Document segment:
A viral TikTok trend where white users praised hairstyles ‘they liked on Black people’ has revived conversation on the importance of Afro-centric hair amid Black History Month.
The trend has become a controversial topic due to the political history surrounding Afro-textured hair and the stigma many Black people face when wearing it out naturally.
What initially began with a Black creator asking white women to stop appropriating cultural hairstyles has become a talking point for why Black hair holds such deep significance within the community.
London-based financial analyst and TikTok influencer Zarah Abiola, 25, told the Londoners: “It’s putting us on a weird pedestal and it makes you feel like you’re almost a zoo animal.
“It’s very patronizing, a little bit condescending, and they’re placing themselves as the arbiters of what is good or bad.”
Abiola uses her TikTok platform @overzwabi to encourage other Black women to wear their natural hair, and stated many people have thanked her for normalising something they once saw as taboo.
She described the trend as dehumanising and asked creators to think of the tension that would arise if men were to comment on outfits he preferred women to wear.
The 25-year-old believes these trends are especially harmful due to the historical context surrounding Afro-textured hair.
“I wish I had no followers because that would mean that nobody thought me wearing my natural hair was special and that it was just a norm,” she said.
“I wish all my experiences were not viewed in the lens of the Black experience and racism, I wish that people would not even think to be concerned about the fact my hair could be detracting from my contributions or what I can bring to the world.
“But I am also aware that it is always going to taint any experience I have in a way that a lot of people can never relate to.”
Jamelia Donaldson, the CEO of Treasure Tress – Europe’s largest subscription box service for Afro-curly hair products – depicted accounts in history of Black people using their cornrows to map out escape routes during the slave trade.
She believes the hairstyle should be protected as an expression of culture and identity, and said: “Black hair has been trivialised for a very long time.
“It was used as self-expression and before that it was something that was used to help us with our survival.”
Both Donaldson and Abiola expressed frustrations growing up wearing natural hair, and the stigma which was attached with it.
Donaldson found that Black women in the UK account for 10% of haircare spending, despite the fact that they only make up around 4% of the population.
She stated: “As a young child I genuinely thought that straight hair was the marker of beauty.
“A lot of my early 20s was me just undoing and rewiring my brain to appreciate my own version of beauty instead of constantly trying to aspire to beauty through a white lens.”
Abiola recalled life in Nigeria where she was taught to believe her natural hair would be viewed as unsightly if worn out, and to relax it would ‘better and more presentable’ to the white community.

[Pixel coordinate grounding data]
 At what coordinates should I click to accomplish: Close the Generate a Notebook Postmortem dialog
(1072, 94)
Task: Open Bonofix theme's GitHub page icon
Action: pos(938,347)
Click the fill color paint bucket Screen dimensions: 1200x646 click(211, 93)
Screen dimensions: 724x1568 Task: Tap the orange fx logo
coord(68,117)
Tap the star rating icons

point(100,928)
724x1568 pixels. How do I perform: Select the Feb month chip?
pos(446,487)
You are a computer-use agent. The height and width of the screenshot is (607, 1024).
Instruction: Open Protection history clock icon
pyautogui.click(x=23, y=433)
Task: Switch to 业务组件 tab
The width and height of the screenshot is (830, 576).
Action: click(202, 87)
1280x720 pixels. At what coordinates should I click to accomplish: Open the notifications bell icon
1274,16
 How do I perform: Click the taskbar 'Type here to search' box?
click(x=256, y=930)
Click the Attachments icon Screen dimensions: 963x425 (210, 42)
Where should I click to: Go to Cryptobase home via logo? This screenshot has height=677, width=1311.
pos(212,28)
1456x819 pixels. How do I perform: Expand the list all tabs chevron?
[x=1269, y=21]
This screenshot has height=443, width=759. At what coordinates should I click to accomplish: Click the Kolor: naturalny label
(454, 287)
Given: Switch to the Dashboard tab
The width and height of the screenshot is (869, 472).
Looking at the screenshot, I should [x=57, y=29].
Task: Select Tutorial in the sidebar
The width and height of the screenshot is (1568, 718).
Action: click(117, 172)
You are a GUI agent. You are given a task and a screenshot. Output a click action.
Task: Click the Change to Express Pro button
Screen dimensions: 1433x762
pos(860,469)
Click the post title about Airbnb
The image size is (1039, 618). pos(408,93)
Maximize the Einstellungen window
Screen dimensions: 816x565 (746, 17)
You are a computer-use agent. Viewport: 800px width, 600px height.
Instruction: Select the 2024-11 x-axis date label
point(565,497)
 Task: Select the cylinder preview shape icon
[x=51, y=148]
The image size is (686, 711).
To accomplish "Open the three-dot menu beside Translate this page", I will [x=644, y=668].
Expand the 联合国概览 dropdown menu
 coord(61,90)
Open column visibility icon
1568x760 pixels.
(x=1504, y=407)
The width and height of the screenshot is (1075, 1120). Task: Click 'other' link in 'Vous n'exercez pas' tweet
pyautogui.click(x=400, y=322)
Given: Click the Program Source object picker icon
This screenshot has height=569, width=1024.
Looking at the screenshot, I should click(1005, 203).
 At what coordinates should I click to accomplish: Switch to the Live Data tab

To do:
a. Answer these about the TikTok hair trend article:
(i) What is Zarah Abiola's TikTok handle?
(ii) Which company does Jamelia Donaldson lead as CEO?
(iii) What share of UK haircare spending do Black women account for, according to Donaldson?
b. Can you retype the part of the TikTok hair trend article that begins at the words "What initially began" and stops after "women to wear."?

Results of the exercise:
a.
(i) @overzwabi
(ii) Treasure Tress
(iii) 10%

b.
What initially began with a Black creator asking white women to stop appropriating cultural hairstyles has become a talking point for why Black hair holds such deep significance within the community.
London-based financial analyst and TikTok influencer Zarah Abiola, 25, told the Londoners: “It’s putting us on a weird pedestal and it makes you feel like you’re almost a zoo animal.
“It’s very patronizing, a little bit condescending, and they’re placing themselves as the arbiters of what is good or bad.”
Abiola uses her TikTok platform @overzwabi to encourage other Black women to wear their natural hair, and stated many people have thanked her for normalising something they once saw as taboo.
She described the trend as dehumanising and asked creators to think of the tension that would arise if men were to comment on outfits he preferred women to wear.